*** RECORDS SHOWN Section Begins ***
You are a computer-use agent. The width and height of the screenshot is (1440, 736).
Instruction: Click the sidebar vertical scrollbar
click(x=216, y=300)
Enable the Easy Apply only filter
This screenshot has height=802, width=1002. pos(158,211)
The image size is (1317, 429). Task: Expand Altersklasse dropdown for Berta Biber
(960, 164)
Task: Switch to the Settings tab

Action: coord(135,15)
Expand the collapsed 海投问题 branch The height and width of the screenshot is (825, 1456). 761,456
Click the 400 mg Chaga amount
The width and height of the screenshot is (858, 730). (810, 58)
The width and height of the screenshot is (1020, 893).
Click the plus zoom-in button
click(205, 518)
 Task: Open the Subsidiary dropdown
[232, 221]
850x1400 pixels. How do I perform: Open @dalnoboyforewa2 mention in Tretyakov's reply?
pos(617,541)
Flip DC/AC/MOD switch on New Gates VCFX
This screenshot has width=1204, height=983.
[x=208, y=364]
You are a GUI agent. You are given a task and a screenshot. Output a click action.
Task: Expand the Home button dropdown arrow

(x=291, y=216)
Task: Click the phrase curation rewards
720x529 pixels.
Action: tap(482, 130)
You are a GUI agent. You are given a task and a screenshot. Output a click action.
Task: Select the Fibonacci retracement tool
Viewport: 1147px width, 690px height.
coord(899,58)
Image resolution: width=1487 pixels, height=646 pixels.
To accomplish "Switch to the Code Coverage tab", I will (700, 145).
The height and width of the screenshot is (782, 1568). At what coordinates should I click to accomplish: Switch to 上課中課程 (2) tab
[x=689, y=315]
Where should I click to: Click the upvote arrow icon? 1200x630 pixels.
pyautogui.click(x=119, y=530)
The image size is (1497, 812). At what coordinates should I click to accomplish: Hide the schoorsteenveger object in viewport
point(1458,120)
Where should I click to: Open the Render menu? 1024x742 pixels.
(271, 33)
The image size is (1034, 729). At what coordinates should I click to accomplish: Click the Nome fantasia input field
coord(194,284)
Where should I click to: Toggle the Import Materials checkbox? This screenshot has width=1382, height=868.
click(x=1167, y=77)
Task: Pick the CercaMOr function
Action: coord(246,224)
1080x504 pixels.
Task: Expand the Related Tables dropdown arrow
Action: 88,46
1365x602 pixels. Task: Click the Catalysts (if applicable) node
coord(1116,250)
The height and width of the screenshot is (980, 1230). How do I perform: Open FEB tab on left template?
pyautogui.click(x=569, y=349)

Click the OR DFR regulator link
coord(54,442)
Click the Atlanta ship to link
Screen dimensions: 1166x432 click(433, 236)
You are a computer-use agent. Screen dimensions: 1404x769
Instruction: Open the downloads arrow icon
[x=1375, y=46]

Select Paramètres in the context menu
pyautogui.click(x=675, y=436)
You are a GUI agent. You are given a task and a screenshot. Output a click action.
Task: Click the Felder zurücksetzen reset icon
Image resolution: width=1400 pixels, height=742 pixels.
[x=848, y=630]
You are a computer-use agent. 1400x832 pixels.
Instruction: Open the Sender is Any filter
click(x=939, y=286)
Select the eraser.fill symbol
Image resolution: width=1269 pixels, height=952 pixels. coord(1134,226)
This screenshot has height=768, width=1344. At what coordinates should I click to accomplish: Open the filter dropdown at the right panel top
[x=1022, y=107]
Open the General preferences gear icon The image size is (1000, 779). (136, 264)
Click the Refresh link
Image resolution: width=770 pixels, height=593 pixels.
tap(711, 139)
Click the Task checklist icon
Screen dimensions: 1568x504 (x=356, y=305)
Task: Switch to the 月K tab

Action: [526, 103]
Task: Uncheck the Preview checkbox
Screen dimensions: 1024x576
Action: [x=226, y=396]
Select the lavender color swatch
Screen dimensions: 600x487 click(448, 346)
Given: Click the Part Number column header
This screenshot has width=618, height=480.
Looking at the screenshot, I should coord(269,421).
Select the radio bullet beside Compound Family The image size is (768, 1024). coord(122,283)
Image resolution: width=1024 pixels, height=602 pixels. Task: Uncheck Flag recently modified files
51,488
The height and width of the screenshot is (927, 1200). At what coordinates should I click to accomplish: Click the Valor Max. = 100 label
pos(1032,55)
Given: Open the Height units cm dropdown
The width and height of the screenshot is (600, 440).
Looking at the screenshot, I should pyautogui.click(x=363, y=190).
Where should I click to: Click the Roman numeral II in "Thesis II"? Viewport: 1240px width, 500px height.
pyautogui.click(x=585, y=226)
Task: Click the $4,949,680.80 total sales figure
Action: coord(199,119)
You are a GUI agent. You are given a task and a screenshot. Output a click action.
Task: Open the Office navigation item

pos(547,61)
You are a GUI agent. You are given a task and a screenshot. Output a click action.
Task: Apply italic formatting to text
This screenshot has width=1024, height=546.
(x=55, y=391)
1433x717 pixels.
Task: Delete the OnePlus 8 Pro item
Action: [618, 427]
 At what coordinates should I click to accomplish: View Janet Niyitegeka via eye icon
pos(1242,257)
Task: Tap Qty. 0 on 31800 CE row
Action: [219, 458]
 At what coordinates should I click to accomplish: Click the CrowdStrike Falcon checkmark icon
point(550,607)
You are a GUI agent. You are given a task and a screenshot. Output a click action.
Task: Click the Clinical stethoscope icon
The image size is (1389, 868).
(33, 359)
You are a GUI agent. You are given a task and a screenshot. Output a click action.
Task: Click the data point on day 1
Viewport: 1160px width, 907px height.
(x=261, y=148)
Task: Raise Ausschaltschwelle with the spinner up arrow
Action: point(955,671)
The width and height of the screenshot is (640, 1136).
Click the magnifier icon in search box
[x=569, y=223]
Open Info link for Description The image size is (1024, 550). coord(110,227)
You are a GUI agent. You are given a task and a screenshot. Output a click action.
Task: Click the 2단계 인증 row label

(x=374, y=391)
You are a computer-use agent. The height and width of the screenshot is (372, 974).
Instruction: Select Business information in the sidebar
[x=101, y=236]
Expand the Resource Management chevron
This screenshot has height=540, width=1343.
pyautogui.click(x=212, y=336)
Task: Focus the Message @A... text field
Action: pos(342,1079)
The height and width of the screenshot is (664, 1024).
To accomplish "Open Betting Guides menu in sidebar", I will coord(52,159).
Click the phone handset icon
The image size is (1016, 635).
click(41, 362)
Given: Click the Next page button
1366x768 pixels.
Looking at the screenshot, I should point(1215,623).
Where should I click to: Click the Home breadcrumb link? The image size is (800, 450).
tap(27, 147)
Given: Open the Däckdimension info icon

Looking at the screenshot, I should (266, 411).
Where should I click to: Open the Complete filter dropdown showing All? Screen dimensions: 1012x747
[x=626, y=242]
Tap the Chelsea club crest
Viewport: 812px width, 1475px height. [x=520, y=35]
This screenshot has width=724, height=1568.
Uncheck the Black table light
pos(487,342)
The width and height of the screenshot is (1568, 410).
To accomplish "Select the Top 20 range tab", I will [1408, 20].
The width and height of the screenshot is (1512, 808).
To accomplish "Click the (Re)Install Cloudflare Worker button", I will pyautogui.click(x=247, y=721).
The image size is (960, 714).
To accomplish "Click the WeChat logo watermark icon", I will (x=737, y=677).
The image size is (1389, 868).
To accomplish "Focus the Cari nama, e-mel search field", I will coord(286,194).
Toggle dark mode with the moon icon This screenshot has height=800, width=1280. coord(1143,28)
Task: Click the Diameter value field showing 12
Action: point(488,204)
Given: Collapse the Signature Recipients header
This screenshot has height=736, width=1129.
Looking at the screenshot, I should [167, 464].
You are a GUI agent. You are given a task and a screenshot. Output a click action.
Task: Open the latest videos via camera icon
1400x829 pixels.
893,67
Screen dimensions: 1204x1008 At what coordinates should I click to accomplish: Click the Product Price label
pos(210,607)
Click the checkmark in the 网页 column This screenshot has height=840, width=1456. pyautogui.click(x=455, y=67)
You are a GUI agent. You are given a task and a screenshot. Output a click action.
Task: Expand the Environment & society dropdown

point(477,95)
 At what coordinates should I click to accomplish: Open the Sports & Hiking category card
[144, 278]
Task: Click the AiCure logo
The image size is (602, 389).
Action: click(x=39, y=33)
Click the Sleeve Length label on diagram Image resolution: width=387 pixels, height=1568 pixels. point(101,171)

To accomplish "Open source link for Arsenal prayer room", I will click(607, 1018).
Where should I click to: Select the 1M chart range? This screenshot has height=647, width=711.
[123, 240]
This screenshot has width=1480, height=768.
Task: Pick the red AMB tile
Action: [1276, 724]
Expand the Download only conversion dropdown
*** RECORDS SHOWN Section Ends ***
REQUIREMENT: Both the line containing "This screenshot has height=540, width=1343." and the line containing "The height and width of the screenshot is (664, 1024)." belong in the answer. Print them and every line above that falls between them exactly, and no others.

FINISHED EXERCISE:
This screenshot has height=540, width=1343.
pyautogui.click(x=212, y=336)
Task: Focus the Message @A... text field
Action: pos(342,1079)
The height and width of the screenshot is (664, 1024).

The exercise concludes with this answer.